[Saved entries]
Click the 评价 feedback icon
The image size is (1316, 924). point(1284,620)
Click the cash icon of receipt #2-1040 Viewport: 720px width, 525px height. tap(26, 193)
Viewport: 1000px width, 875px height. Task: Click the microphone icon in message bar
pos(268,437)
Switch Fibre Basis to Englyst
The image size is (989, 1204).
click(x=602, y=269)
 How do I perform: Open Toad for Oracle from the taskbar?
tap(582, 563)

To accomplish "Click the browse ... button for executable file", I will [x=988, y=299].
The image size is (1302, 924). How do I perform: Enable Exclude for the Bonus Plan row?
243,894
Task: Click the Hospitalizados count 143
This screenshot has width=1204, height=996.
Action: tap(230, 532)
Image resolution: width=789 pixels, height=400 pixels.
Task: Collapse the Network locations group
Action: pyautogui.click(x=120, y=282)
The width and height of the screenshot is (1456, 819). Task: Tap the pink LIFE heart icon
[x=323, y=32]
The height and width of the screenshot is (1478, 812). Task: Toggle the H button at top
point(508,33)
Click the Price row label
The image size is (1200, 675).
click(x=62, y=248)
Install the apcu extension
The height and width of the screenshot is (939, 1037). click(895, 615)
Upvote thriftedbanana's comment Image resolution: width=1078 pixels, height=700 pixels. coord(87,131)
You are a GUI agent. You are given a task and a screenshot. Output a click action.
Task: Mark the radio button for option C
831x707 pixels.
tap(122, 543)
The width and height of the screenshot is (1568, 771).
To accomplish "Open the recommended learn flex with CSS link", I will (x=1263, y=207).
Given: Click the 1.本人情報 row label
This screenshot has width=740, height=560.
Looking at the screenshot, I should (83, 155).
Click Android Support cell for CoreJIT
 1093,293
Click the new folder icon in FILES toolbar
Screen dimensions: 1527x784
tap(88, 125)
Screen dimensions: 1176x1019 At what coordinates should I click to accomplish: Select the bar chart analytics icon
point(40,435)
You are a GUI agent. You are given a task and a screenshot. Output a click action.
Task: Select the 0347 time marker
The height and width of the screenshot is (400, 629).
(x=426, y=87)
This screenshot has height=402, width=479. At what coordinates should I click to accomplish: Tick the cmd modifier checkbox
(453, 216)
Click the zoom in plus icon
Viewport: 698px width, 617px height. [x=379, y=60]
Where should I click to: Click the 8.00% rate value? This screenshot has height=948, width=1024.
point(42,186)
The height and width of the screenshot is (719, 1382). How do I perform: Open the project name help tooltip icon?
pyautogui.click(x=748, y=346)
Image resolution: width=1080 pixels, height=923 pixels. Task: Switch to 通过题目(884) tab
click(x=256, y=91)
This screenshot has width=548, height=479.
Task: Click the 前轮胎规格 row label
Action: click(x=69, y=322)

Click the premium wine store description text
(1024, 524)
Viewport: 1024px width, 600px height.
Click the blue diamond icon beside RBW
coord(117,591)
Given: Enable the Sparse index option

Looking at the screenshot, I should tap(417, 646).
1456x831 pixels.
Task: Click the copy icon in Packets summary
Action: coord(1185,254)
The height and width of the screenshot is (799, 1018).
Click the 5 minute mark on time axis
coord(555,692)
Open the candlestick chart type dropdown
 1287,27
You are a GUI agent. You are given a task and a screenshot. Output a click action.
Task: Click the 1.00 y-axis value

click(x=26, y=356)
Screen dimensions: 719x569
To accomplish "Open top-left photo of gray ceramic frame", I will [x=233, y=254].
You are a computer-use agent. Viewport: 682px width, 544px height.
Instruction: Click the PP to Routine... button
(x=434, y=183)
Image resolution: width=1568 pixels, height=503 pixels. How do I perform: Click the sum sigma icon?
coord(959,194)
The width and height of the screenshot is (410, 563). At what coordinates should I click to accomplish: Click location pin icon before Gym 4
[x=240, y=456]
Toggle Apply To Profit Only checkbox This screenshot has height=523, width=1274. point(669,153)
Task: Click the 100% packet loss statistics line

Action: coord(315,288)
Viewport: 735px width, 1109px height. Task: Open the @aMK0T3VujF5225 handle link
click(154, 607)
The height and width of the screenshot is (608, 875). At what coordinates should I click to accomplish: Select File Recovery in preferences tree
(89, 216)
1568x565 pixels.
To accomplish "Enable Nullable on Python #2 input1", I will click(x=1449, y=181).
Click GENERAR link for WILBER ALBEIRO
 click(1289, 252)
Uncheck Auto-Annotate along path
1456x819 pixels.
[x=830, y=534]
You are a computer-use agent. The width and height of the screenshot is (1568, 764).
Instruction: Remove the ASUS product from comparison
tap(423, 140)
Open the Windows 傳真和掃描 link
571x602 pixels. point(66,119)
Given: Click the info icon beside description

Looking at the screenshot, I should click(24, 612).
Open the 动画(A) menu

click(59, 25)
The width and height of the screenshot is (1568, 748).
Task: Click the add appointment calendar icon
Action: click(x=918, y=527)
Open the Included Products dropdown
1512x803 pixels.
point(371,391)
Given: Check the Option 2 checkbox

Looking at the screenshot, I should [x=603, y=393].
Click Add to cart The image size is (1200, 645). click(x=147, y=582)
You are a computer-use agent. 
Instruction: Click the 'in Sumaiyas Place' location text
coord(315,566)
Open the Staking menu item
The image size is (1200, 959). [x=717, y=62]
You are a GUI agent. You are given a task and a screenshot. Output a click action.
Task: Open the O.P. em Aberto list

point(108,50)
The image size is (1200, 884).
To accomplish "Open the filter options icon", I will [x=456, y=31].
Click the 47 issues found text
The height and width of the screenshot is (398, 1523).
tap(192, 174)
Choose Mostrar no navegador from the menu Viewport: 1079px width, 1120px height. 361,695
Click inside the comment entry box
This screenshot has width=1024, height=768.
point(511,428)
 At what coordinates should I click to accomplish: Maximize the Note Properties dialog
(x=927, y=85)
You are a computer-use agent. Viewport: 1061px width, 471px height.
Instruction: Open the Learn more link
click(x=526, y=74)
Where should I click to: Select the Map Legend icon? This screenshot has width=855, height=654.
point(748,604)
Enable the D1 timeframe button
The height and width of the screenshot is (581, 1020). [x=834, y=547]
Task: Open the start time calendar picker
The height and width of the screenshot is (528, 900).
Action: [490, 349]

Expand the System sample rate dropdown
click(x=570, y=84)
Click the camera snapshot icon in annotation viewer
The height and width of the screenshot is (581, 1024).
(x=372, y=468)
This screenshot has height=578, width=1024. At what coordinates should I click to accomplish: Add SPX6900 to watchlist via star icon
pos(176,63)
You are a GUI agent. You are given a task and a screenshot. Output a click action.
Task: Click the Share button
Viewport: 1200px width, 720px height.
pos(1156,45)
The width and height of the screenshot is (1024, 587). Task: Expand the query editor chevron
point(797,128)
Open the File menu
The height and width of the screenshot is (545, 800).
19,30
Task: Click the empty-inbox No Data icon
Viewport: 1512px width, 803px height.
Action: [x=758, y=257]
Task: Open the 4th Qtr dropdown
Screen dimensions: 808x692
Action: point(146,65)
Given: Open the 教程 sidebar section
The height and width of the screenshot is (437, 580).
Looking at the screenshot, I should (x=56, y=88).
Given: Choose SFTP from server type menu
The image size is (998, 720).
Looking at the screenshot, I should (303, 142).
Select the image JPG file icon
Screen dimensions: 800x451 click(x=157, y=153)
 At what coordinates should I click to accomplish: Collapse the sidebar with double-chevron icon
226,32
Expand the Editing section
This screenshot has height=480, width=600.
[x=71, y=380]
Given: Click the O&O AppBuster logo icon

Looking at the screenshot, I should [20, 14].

**Task brief:**
Wherever a line in the data above holds "computer", copy that line.

**Response to this task:**
You are a computer-use agent. Viewport: 682px width, 544px height.
You are a computer-use agent. The width and height of the screenshot is (1568, 764).
You are a computer-use agent. 
You are a computer-use agent. Viewport: 1061px width, 471px height.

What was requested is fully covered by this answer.